* begin DOCUMENT EXTRACT *
Quantum Communication Complexity of Classical Auctions
Aviad Rubinstein, Zixin Zhou
TL;DR
This work investigates how quantum communication can change the revenue-maximizing auction problem under incentive compatibility. It develops a quantum auction framework that generalizes classical randomized protocols and proves two main threads: (i) for unit-demand and combinatorial valuations, there exist IC quantum protocols achieving near-optimal revenue with exponentially less expected communication than classical methods, albeit sometimes at the cost of requiring exponentially large payments; and (ii) for a two-item additive setting, there are stark separations showing quantum advantages in worst-case communication, including one-way quantum protocols achieving optimal revenue where finite classical or one-way quantum protocols cannot, as well as barely-interactive protocols. The results reveal a rich landscape where quantum and incentive constraints interact in ways that cannot be explained by standard quantum communication limits, and they establish both powerful speed-ups and fundamental limitations (e.g., when payments are bounded or when protocol rounds are finite). Overall, the paper highlights how careful encodings of distributions and spot-check verification enable efficient, incentive-compatible quantum mechanisms, advancing our understanding of quantum-cooperative communication in economic settings. These findings open avenues for exploring quantum-enabled mechanism design beyond traditional classical confines, with implications for secure, efficient auction design under strategic behavior.
* end DOCUMENT EXTRACT *
* begin ENTRIES PROVIDED *
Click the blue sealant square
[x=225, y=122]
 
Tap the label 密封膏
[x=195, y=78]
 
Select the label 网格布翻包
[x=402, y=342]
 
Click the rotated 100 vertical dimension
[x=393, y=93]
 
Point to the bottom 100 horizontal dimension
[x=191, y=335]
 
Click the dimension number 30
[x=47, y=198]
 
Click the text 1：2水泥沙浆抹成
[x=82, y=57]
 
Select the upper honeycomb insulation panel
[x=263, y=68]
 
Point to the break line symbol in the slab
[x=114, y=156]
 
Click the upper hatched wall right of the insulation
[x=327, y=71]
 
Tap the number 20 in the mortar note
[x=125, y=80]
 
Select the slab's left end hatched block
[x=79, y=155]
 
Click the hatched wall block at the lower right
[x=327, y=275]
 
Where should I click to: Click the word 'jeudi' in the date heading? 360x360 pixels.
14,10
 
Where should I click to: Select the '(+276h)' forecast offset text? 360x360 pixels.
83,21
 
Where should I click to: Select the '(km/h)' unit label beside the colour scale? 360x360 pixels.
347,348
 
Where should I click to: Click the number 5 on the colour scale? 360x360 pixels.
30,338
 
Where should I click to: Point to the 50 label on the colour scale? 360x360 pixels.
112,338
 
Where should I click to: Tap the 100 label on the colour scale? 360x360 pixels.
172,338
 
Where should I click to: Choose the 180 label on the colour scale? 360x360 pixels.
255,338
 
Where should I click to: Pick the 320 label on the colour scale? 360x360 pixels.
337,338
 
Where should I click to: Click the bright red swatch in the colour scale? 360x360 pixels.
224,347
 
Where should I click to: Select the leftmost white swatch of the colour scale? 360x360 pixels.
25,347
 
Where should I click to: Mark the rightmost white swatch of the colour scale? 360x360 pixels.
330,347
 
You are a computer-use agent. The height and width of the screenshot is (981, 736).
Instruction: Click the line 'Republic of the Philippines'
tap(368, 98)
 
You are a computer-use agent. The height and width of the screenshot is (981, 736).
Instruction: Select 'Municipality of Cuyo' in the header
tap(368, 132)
* end ENTRIES PROVIDED *
Answer these questions using the auction paper summary:
1. For which kinds of valuations does the summary say IC quantum protocols reach near-optimal revenue with exponentially less expected communication?
2. What cost can those protocols sometimes carry?
3. What two things does the summary credit with enabling efficient, incentive-compatible quantum mechanisms?

**RESPONSE**
1. Unit-demand and combinatorial valuations.
2. They can require exponentially large payments.
3. Careful encodings of distributions and spot-check verification.